Instrucciones: En el texto sobre la envidia, ¿en qué cosas nos pregunta si estamos dispuestos a ser pobres unidos con Jesús? Anótalas todas.

Fragmento:
**********

Ahora bien, debemos hacer todo el esfuerzo posible para deshacernos de este pecado. ¿Pero cómo? En primer lugar, rendir homenaje a la verdad y admitir que somos envidiosos porque otro tiene algo que nosotros no poseemos. Tenemos que reconocer tales sentimientos y pensamientos como pecados. El juicio de Dios está contra ellos. Luego nos atemorizaremos y aborreceremos este pecado, y permitiremos que se nos muestren las raíces de la envidia. Las principales están usualmente en nuestro egoísmo y en nuestros anhelos, que pueden ser por bienes físicos o espirituales. Por tanto, tenemos que preguntarnos: ¿Estamos dispuestos a entregar nuestro egoísmo y reclamos por posesiones, dones y talentos a Jesús, y a ser pobres unidos con Él en lo que tiene que ver con capacidades, el propio honor, posesiones, amor y reconocimiento? ¿Estamos dispuestos a creer que Dios siempre dota a los pobres y que ellos en realidad son ricos?
La segunda raíz de la envidia es la desconfianza en Dios. Consiste en compararnos con otros, como si el Padre celestial hubiera sido injusto cuando distribuyó sus dones y también las cargas y responsabilidades. Por tanto, es asunto de renunciar a nuestros pensamientos rebeldes y desconfiados. En vez de ello, debemos confiar que Dios, por cuanto es amor, siempre nos da lo mejor. Siempre nos lleva por el camino mejor. Si Él hubiera tenido uno mejor para nosotros, lo hubiera escogido.
No importa cómo nos guíe el Señor, si nos da algo o no, siempre es lo mejor para nosotros, por cuanto procede de las manos del Padre que nos ama. Tenemos que creer eso firmemente. ¡Además, nunca podemos juzgar lo que es alegría o carga para otros, por cuanto no podemos ver lo que hay detrás de ellos, tal vez estemos envidiando algo que sólo es una tarea difícil.
La tercera raíz de la envidia es la ingratitud. Por tanto, debemos comenzar dando gracias a Dios por lo que hemos recibido y luego no habrá lugar para la envidia. Si damos las gracias a Dios por los dones que otros reciben, el veneno de la envidia tiene que rendirse.

**********

Extractos de datos:

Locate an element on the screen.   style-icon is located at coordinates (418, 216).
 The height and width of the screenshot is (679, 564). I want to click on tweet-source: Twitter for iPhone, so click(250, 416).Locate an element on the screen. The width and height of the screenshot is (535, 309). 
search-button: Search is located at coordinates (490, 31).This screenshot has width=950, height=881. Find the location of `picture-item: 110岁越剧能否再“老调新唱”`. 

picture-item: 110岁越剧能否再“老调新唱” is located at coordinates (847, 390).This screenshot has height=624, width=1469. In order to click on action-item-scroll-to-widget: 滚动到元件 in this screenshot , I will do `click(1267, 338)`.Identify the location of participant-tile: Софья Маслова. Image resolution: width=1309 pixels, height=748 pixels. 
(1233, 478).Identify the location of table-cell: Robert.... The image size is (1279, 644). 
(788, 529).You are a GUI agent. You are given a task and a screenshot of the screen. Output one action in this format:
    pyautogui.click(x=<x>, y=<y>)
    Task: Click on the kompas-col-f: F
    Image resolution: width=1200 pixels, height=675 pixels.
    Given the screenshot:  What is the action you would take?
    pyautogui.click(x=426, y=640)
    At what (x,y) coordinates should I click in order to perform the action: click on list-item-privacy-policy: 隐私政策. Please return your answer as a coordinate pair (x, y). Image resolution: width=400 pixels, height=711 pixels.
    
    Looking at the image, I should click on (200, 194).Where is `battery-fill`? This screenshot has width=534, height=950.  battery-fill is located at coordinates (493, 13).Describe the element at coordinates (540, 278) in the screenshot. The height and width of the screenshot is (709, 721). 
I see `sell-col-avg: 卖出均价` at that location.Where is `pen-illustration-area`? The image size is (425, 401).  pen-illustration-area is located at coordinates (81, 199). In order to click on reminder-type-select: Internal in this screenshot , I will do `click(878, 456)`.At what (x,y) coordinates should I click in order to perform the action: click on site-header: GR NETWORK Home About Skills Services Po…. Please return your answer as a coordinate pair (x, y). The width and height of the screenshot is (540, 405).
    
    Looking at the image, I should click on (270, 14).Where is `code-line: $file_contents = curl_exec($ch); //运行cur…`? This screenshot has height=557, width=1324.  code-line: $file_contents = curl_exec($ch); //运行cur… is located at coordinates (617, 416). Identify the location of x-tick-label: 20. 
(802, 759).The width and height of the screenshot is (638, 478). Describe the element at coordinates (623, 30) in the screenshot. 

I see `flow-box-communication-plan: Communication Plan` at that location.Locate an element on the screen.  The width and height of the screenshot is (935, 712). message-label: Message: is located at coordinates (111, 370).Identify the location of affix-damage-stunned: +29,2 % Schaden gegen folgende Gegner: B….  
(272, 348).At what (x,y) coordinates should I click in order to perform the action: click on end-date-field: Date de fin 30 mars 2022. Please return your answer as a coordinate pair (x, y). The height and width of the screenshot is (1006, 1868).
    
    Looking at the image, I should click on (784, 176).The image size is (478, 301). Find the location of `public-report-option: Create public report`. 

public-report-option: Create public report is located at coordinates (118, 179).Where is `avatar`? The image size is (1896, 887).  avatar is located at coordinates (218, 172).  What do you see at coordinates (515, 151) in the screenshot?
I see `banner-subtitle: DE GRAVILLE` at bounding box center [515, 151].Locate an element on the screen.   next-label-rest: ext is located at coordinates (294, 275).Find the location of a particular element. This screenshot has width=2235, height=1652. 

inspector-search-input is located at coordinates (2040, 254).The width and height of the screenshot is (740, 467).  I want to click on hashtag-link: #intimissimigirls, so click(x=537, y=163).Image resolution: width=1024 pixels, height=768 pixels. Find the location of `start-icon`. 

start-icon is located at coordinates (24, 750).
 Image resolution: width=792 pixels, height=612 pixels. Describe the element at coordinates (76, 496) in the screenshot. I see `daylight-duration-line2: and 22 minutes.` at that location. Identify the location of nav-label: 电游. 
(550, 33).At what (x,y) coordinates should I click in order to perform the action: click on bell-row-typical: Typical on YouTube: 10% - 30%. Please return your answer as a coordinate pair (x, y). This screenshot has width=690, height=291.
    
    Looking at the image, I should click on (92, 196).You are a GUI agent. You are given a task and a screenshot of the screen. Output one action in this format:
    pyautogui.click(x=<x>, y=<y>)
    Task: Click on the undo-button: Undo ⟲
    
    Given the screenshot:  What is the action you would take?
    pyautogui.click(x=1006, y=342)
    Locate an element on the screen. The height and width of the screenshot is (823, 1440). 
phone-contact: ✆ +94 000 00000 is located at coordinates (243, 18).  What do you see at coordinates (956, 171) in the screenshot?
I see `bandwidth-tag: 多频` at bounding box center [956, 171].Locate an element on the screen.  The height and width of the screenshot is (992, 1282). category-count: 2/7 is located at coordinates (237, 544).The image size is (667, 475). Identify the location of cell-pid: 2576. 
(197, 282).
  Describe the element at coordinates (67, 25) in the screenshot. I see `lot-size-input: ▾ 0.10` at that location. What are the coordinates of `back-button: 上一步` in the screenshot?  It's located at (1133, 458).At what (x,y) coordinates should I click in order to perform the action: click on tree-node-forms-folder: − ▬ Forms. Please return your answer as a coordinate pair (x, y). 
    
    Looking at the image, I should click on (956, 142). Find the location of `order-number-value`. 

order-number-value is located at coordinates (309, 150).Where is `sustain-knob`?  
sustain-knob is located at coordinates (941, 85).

**********

Tu respuesta: capacidades, el propio honor, posesiones, amor y reconocimiento